Good attention to detail: 
The best short story writers are those who observe and record the minutae of every day life. Sharpen the focus!

 The story’s setting has to be interesting or unusual. I need to feel present at the scene. I don’t like stories which begin with a character waking up or getting out of bed. That has become a cliché and isn’t remotely arresting enough. I think writers can sometimes restrict themselves to their own worlds. The old cliché ‘write what you know’ is partly to blame for this.

 I’m much more interested in character than plot. The stories I like best are those which show how a character changes, no matter how subtly, during the course of the story. A change in perception; a new insight into their own lives or someone else’s or a fresh perspective on an experience. I have to feel empathy for the main character. I can tolerate unsympathetic characters in a story as long as they have one or two redeeming features. No one is completely good or completely bad. What has made your characters the people they are today?

Use of Language: 
I like writers who have fun with language and play on words. I love to see stunning imagery and metaphor. Beware of clichés and aim to come up with something original. Vary sentence and paragraph length. A one sentence paragraph, for example, can bring the reader up short and create an impact. Long sentences denote a more leisurely, relaxed pace. Always remember to show. Show your character’s emotions; show your character in action; show the scene in question.

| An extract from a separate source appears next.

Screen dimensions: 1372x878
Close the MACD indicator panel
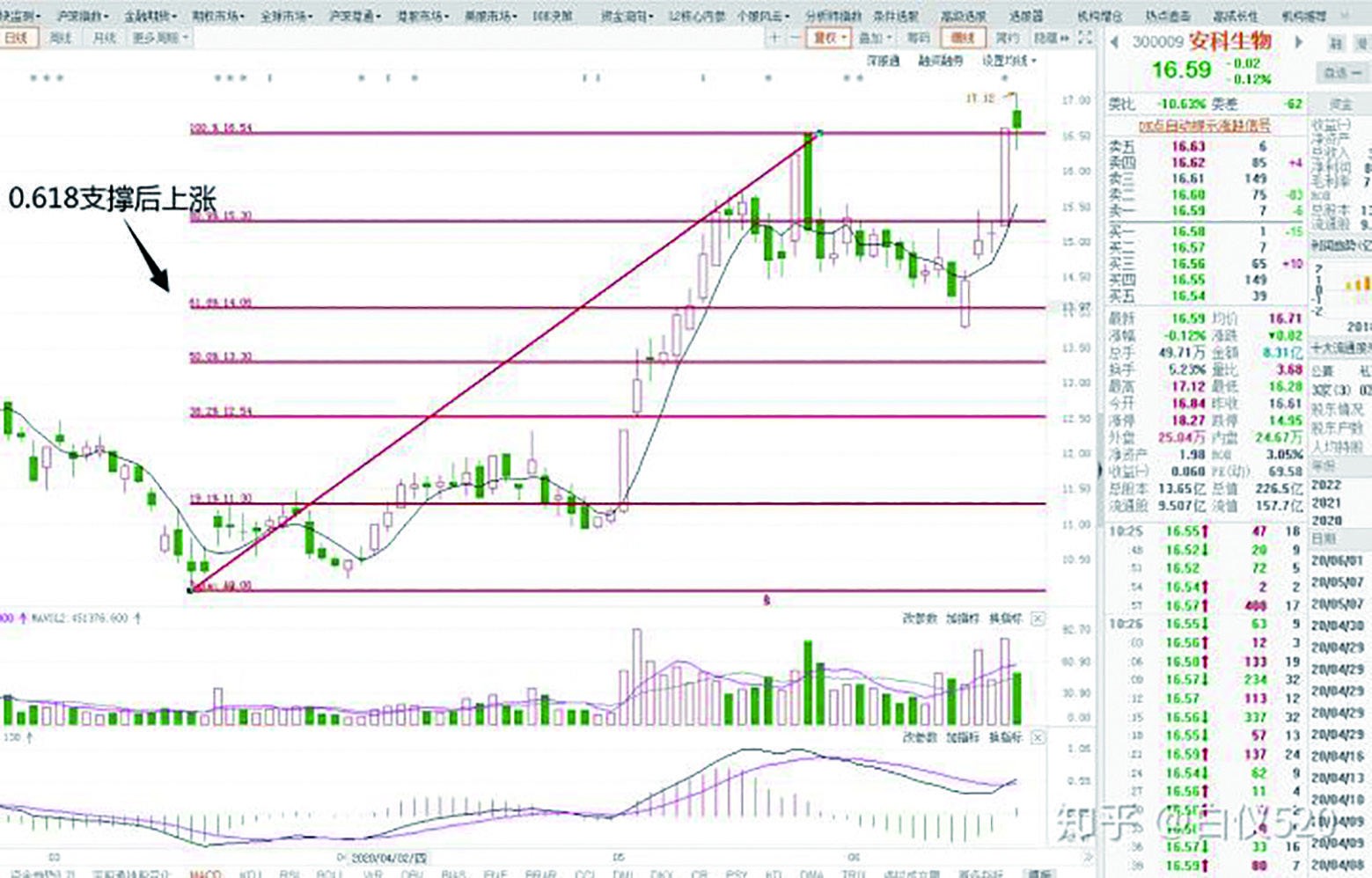[1038, 737]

Allow the reader into your character’s world by showing them the details. Avoid using passive sentences. Avoid indirect speech. Be direct. We need to be there and involved right from the start.

Use of Senses: 
I like writers who make good use of the five senses. I like stories which are vibrant with colour. Show me the weather and make me feel that summer breeze or raindrops on my cheek.

My advice to writers would be ‘broaden your horizons’. Sometimes it’s necessary to get well away from our comfort zones. Latch onto a strong emotion you’ve experienced. Try to describe it. Now put it into a context. Create a brand new setting; create characters very different from yourself.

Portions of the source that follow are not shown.